#7 from South East Asia — The ride south, wild elephants, pigs, and tigers January 12th, 2011
Prachaup Khiri Khan
We had the good fortune to head out of Bangkok on a Sunday morning. The traffic was still crazy, but just not as bad. Jeff and I struggled south through the maze of streets that arbitrarily shifted their one-way directions, with no clues from the maps. The maps did not show when there were two, or three, levels of highways at the same location.
When we finally came to the Chao Phraya River that divides Bangkok, we were relieved. We carried our loaded bikes up 6 flights of stairs to the bridge. Then we walked our bikes over the river. At least we knew where we were. How to get out of the city would be much more taxing. It is not enough just to ride away from the city. You must find the major road going in your direction in a script written on a map that you will never understand. Thai, you see, has 44 consonants and 32 vowels. None of them look anything like the western alphabet. At this point in my life, I am not going to learn them.
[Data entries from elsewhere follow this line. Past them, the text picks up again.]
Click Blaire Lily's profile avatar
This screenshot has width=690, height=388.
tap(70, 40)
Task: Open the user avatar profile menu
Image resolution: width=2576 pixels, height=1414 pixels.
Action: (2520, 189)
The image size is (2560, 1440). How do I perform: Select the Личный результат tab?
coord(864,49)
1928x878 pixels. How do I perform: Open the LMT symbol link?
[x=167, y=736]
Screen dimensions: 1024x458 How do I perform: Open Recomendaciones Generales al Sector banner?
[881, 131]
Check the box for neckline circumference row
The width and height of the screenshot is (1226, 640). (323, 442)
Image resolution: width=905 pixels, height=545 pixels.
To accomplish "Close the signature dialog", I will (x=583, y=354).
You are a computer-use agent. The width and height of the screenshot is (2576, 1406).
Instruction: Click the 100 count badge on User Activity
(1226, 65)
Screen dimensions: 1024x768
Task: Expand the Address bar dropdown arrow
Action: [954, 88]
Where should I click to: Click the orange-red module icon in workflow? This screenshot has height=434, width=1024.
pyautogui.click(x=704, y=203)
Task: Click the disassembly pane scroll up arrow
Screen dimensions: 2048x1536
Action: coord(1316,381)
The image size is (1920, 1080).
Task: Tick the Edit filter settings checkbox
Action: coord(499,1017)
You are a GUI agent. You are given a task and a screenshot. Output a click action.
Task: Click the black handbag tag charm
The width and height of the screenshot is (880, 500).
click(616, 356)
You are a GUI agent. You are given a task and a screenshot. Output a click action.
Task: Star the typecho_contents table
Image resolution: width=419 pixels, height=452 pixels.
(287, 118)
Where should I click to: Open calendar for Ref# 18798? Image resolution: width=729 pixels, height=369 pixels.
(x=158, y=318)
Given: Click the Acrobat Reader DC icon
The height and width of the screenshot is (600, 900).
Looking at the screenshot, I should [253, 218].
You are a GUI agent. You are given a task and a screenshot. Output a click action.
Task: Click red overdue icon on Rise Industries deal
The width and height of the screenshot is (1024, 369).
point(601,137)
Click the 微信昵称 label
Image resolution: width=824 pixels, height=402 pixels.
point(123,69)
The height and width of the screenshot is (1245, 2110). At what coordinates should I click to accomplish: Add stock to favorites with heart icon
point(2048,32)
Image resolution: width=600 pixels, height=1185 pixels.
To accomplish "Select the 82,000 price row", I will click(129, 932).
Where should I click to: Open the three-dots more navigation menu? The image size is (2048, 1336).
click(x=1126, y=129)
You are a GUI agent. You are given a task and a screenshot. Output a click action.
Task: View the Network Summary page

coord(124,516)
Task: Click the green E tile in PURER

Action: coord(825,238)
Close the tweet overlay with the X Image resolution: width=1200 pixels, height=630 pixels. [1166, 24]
Eventually we got onto a road that was going southwest in the direction we wanted to go. We kept riding and following it until we realized that this actually was our desired road. What a relieve. It took 4 hours of hard pedaling to get out of Bangkok. We were still in traffic, but it was dropping off.
We worked our way along the western coast of the Gulf of Thailand, passing 100’s of kilometres of salt drying beds and shrimp farms. These are very labor-intensive industries. I watched large numbers of people working ever so hard under the sun. At times I wondered, ‘How can the US compete against people who work so hard, for so little?’ I don’t have the answer for for, and I can assure you that the US does not yet either.
We were hit by garbage-picking beggars along the roadside. Macaque monkeys, going thru garbage, and asking for food. We kept pedaling.